Weatherall Institute of Molecular Medicine, University of Oxford, John Radcliffe Hospital, Oxford OX3 9DS, United Kingdom.
Genes Dev. 2011 Sep 1;25(17):1859-70. doi: 10.1101/gad.15699211.
One of the major DNA interstrand cross-link (ICL) repair pathways in mammalian cells is coupled to replication, but the mechanistic roles of the critical factors involved remain largely elusive. Here, we show that purified human SNM1A (hSNM1A), which exhibits a 5'-3' exonuclease activity, can load from a single DNA nick and digest past an ICL on its substrate strand. hSNM1A-depleted cells are ICL-sensitive and accumulate replication-associated DNA double-strand breaks (DSBs), akin to ERCC1-depleted cells. These DSBs are Mus81-induced, indicating that replication fork cleavage by Mus81 results from the failure of the hSNM1A- and XPF-ERCC1-dependent ICL repair pathway. Our results reveal how collaboration between hSNM1A and XPF-ERCC1 is necessary to initiate ICL repair in replicating human cells.
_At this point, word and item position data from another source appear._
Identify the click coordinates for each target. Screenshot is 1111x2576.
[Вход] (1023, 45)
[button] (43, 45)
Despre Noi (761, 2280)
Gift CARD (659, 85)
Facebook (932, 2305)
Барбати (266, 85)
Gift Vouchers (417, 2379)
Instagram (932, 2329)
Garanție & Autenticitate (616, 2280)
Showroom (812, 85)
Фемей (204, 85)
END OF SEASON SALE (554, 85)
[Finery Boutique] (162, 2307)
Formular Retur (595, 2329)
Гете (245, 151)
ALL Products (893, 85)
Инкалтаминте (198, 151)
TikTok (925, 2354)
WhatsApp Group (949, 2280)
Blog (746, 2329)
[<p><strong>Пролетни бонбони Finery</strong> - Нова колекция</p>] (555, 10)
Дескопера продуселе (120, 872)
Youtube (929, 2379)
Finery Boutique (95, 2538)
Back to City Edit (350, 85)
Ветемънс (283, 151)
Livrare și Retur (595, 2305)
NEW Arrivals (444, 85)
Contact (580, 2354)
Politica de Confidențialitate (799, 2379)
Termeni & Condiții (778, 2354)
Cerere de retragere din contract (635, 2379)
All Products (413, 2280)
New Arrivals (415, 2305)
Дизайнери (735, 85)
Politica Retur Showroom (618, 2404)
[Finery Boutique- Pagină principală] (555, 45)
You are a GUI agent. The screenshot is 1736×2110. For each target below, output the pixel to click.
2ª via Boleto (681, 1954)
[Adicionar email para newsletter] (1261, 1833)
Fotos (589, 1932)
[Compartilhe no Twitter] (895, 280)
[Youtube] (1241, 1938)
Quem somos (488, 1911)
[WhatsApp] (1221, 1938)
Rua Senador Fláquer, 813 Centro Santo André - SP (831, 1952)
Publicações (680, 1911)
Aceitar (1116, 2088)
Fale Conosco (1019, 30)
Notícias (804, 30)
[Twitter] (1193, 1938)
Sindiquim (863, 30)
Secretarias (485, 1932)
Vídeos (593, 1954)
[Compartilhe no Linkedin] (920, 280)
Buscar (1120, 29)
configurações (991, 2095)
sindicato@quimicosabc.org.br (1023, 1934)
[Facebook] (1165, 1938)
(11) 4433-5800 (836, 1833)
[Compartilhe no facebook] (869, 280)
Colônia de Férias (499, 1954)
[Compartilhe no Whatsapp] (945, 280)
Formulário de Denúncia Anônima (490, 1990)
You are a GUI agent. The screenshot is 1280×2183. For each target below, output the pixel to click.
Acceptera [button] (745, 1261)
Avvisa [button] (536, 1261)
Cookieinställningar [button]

在哺乳动物细胞中,一种主要的 DNA 链间交联 (ICL) 修复途径与复制偶联,但涉及的关键因素的作用机制仍很大程度上难以捉摸。在这里,我们表明,纯化的人 SNM1A(hSNM1A),其表现出 5'-3'外切核酸酶活性,可以从单个 DNA 缺口加载并消化其底物链上的 ICL。hSNM1A 耗尽的细胞对 ICL 敏感,并积累与复制相关的 DNA 双链断裂(DSB),类似于 ERCC1 耗尽的细胞。这些 DSB 是 Mus81 诱导的,表明复制叉切割是由于 hSNM1A 和 XPF-ERCC1 依赖性 ICL 修复途径的失败所致。我们的结果揭示了 hSNM1A 和 XPF-ERCC1 之间的协作对于启动复制人类细胞中的 ICL 修复是如何必要的。